*Dataset entries:*
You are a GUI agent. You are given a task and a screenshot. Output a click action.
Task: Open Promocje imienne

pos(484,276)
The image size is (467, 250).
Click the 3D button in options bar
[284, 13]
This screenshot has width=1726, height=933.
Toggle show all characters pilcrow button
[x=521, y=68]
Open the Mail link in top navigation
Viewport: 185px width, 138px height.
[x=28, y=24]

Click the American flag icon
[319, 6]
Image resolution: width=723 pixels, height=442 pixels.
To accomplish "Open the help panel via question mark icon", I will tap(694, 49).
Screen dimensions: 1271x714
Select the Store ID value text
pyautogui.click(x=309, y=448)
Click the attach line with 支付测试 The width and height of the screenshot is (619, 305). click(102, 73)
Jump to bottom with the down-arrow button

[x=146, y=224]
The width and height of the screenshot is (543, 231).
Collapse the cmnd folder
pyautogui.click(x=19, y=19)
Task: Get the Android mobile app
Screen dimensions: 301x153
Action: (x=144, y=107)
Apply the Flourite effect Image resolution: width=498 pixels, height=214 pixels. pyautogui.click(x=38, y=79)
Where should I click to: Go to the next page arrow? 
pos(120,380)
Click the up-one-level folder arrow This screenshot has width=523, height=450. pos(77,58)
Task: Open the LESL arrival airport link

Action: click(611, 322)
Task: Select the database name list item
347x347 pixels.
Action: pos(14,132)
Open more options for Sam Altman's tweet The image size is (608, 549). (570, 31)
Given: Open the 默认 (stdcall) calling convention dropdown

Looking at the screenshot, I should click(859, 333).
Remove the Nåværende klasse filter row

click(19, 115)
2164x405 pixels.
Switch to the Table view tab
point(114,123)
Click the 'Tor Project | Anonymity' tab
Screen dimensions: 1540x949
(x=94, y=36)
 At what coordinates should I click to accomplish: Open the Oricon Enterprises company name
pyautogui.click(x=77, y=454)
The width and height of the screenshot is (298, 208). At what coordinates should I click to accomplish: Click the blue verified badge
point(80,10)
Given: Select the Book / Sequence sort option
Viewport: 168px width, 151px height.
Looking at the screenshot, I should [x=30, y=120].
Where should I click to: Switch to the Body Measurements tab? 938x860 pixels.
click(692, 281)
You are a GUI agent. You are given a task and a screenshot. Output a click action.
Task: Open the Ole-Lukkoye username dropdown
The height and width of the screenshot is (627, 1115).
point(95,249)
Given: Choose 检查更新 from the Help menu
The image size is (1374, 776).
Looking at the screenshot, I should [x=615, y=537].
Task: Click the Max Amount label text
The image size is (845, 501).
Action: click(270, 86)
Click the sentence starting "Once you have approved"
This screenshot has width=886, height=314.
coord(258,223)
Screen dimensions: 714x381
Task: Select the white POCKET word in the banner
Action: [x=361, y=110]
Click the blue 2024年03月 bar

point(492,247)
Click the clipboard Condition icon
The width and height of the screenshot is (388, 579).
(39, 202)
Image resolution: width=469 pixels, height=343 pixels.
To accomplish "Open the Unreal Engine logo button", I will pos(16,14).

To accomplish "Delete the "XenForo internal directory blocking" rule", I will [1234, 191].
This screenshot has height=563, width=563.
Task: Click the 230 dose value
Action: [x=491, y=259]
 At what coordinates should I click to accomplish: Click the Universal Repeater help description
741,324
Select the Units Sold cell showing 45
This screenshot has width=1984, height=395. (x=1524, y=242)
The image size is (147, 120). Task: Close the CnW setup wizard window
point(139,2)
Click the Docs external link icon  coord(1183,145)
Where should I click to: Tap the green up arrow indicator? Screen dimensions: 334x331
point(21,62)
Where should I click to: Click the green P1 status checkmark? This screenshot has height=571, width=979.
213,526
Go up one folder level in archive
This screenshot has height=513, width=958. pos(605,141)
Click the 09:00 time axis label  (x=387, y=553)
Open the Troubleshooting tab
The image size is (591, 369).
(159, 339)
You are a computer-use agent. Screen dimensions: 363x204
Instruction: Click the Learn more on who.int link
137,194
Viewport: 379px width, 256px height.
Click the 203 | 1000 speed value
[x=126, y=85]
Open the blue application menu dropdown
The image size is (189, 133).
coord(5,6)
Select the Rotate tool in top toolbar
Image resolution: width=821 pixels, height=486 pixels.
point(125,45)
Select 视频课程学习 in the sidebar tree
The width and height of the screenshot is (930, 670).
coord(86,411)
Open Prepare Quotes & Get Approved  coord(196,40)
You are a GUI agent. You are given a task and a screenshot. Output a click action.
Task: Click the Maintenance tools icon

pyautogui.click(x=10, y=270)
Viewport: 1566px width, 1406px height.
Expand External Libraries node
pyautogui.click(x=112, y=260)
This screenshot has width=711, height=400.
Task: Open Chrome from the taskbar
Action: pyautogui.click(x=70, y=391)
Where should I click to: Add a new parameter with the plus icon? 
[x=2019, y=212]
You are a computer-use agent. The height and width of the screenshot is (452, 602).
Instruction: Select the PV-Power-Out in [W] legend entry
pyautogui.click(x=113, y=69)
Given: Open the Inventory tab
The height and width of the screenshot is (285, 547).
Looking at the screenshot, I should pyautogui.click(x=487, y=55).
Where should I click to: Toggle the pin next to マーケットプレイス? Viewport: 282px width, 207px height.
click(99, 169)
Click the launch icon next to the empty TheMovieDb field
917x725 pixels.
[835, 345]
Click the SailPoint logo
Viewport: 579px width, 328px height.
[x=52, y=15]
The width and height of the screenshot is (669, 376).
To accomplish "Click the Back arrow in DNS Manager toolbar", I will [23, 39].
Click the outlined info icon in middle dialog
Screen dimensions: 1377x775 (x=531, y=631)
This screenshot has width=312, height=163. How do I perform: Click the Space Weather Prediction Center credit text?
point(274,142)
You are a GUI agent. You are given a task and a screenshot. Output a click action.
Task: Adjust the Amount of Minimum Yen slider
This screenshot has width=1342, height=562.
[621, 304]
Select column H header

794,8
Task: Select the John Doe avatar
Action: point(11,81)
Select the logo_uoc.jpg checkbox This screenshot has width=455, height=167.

*Your objective:*
Return each line above that contains the word "next".

*Written reply:*
Where should I click to: Go to the next page arrow? 
Where should I click to: Toggle the pin next to マーケットプレイス? Viewport: 282px width, 207px height.
Click the launch icon next to the empty TheMovieDb field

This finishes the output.